水流渓人エッセイ集「父さんに教えて」
 

第七章/四編


かんばん娘


 ママちゃんの腰痛は、椎間板ヘルニアと診断された。おまけにだ!私の膝痛は、疲労骨折寸前だと診断された。闇が広がった11月・・・・・である。
 夏休みに、ママちゃんは、腰痛のまま四国の山を縦走した。私は、テント泊縦走だったので、調子に乗って20s近いリュックを背負った。それだけだったら良かったが、その後も、二人はガマンしたまま山行を繰り返していたのだ。頭の中で否定を繰り返してはいたが、病名が特定されて、ママは活動休止を宣言した。
 水曜日の休日がやって来るたび、変化のない、一日を過ごす事となった。女房は、腰痛といえども、家事はある。子供を学校へ送り出したりもする。私自身、家事の手伝いはする方だと思うが、全面的に手伝えるはずもなく、痛そうな顔で、辛そうに日々を送る女房の存在自体が、プレッシャーとなる毎日になってしまった。朝起きて、朝食を作るにも、洗濯物を干すにも、立ち座りをするにも、顔をイガませ、
「あっ痛たたたたっ。」
と、近くで言われると、
「私は腰が痛くてたまらないのに、あんたは、会社に行くだけで、家に帰ると何もしてくれない・・・。」
と、聞こえてしまう。実際、私の膝痛は、山登りが出来ないだけで、通常の生活には支障はないのである。いくら、会社でふんぞり返って、座っているだけかも知れないが、自宅でくつろぎたい気持ちはチョコッとはある。それにまして、女房の顔は、一重瞼の、トンガリ口の文句顔で、態度もデカイ!
 今まで、会社から家に帰ると、犬小屋の掃除と餌やりを済ませ、食事が出来るまで、勉強中の子供をからかったり、メールチェックをしたりしていた。夕食が配膳されると食卓へ座り、全員で食事。チト、アルコールなども舐めたりして、食事後はゴロンとしてみたり、パソコンをいじってみたり、入浴して寝る。そんな、パターンであったはずだ。
 しかし、流し台の中には、朝食からの食器が溜まる。家族6人だから、1日分では山盛りとなる。とにかく、少し前かがみの姿勢が痛いようなのだ。パソコンの机に座っていても、背後から「うっ。」「痛たたたた。」「よっこいしょっと。」「あ゛ー、も゛ー。」と聞こえてくると、気が気ではない。何か手伝わない自分が、やさしさのない卑劣な夫に思えて来るのだ。胃も痛くなり、酒まで飲めなくなってきた。遊べないいらだちと、女房の家庭内圧力のいらだちで、ストレス塊化してしまった。

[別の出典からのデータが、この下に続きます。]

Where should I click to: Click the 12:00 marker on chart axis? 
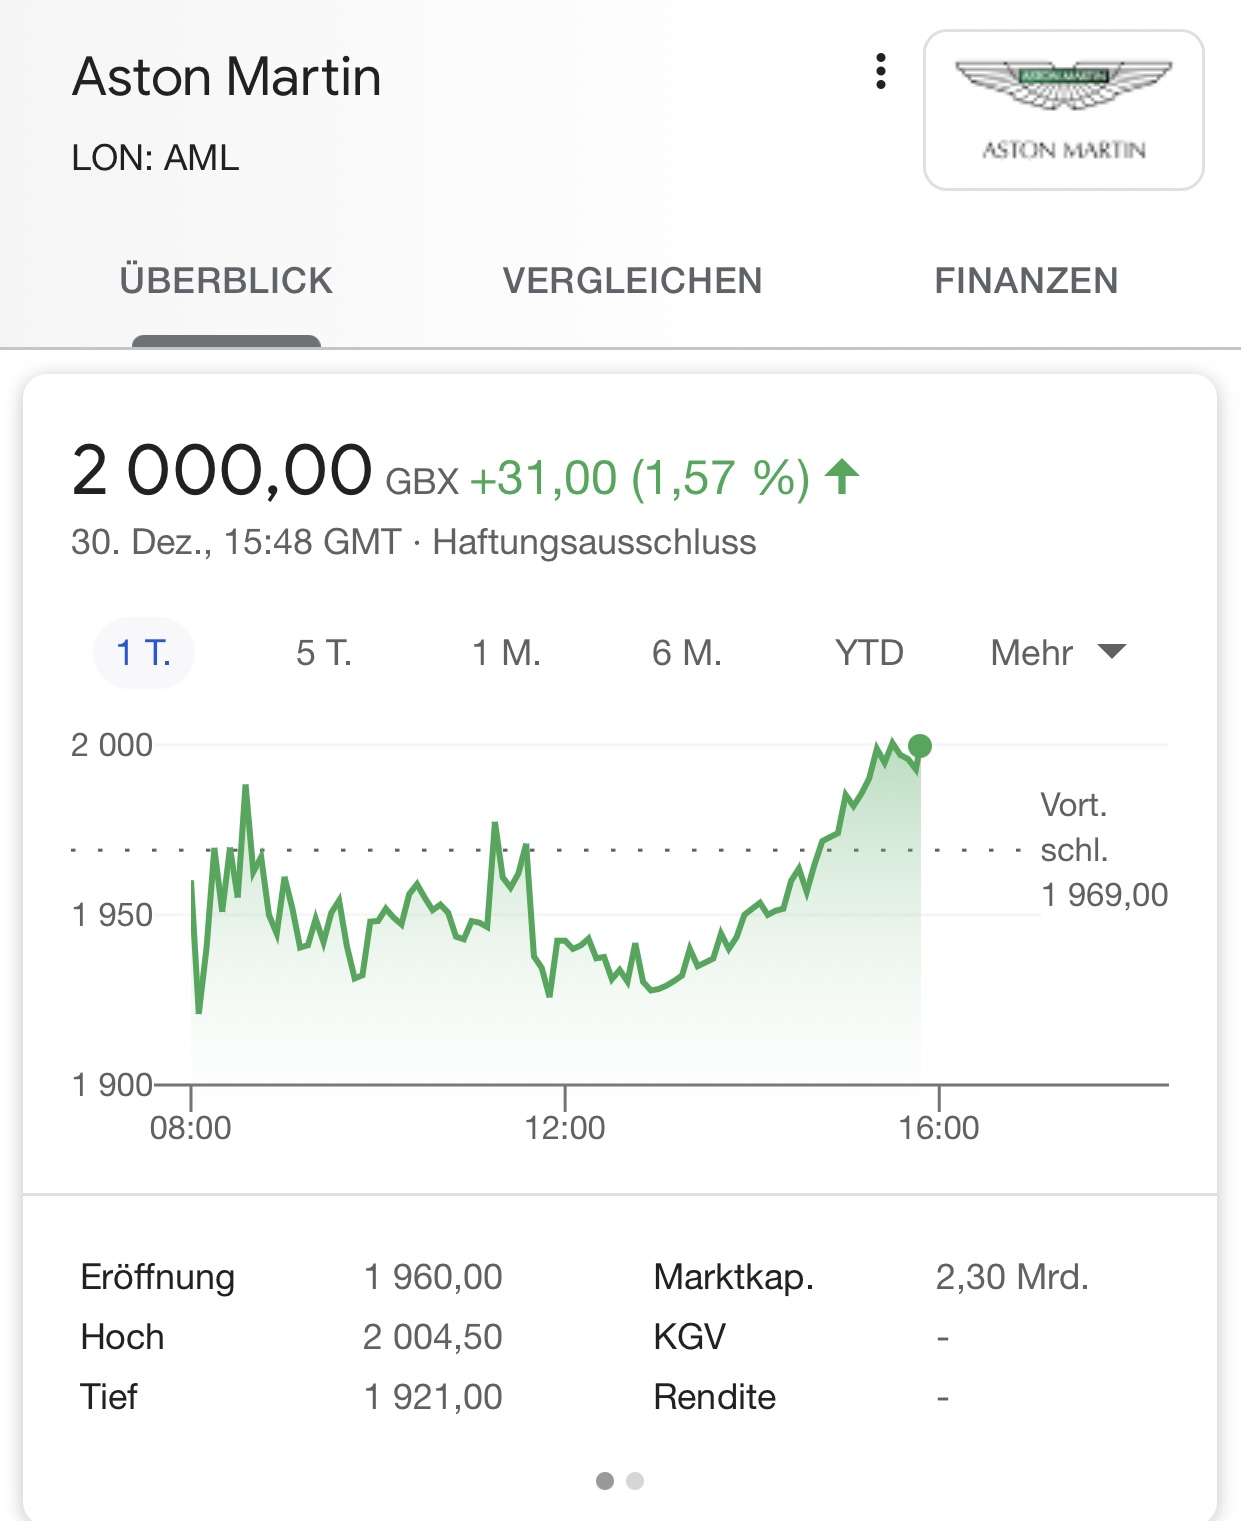pyautogui.click(x=565, y=1128)
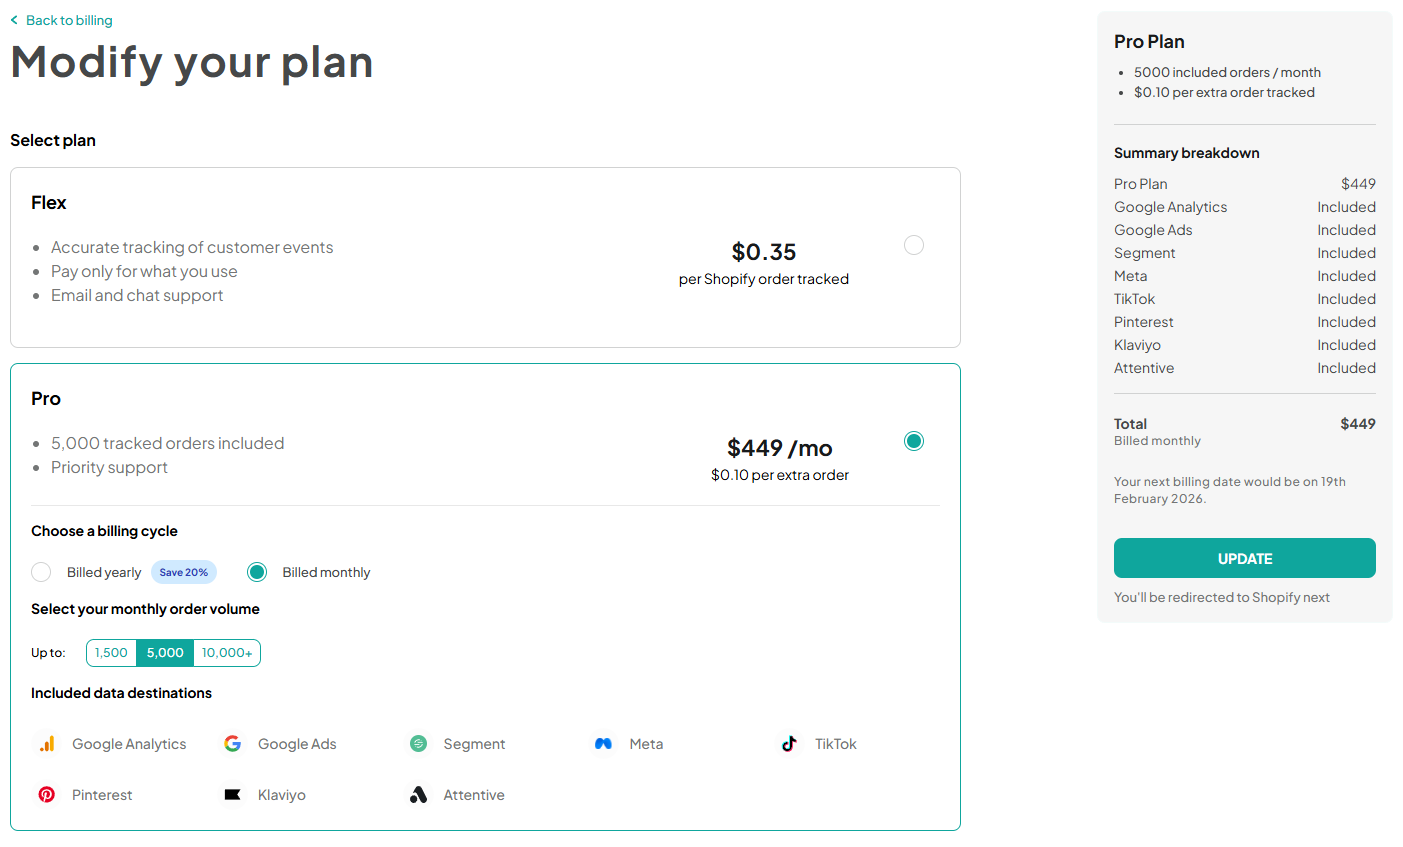This screenshot has height=847, width=1403.
Task: Select Billed monthly billing cycle
Action: (x=257, y=571)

 ストレス解消策を講じなくては、生活がギスギスしてしまう。ならば、休み毎に、なんやかやとやってみることしてみた。
◎ストレス解消策、第一段。
 登山のない「キャンプ」をしてみようと、えびの高原へと向かった。車横付けのオートキャンフ場へ行けばいいのに、静かなサイトを選んだ。焚き火の煙に燻される夜は、心地よい。じっと夜と向かい合う事をしばらく忘れていた。いつもキャンプは、翌日の登山に思いを馳せる一時であった。翌朝、目覚めても、また火を起こし空腹を満たすだけである。子供達は、鹿と戯れ、草に分け入った。もう一つ確認出来たのは、キャンプと言えども、野外行動。女房は腰痛、私は膝痛を再確認する行事になった。
◎ストレス解消策、第二段。
 「近場の史跡・温泉巡り」である。山城跡を覗き、弁当を広げ、帰路疲れてもいない体を温泉に浸す。イライラ。
◎ストレス解消策、弟三段。
 「観光地で昼食」である。綾町にある「酒仙の杜」にて食事に出かけた。ここは、地酒・ワインが無料にて試飲できる。ウイックと言いながら、飲む食べ行動後、ママちゃんの運転で帰宅。今日はいったい何してたんやろ?
◎ストレス解消策、弟四段。
 「海釣り」である。釣具屋で餌を買い、釣り場へ到着すると、釣り座を構えて、ビュワーンと投げ込む。すると、気持ちが「さぁ、何しようか?」となるのである。釣りに来て釣りをしているのだから、それでいいはずなのに、落ち着かない。近くの岩場をウロウロしては、膝の痛みを確認し、港の町を徘徊してみたりするのだ。なんら魚信もなく、
「そろそろ子供達も学校から帰って来るなぁ・・・。」
と、家路をたどる。
◎ストレス解消、第五段。
 「映画」。結婚後、初めての夫婦映画鑑賞となった。折しも、山岳映画「バーティカル・リミット」が公開中である。手に汗握るシーンの連続に、関節中が浮いたような感覚となったりもしたが、結果、登山装備の充実を図る事も大切と思ったりした。登山道具を見渡せば、欲しい物だらけで、山への思いは膨らむばかり・・・。
「いったい、俺は何してるんやろ!」
と、バーティカル・リミットならぬ「ストレス・リミット」となっている自分に気がつく。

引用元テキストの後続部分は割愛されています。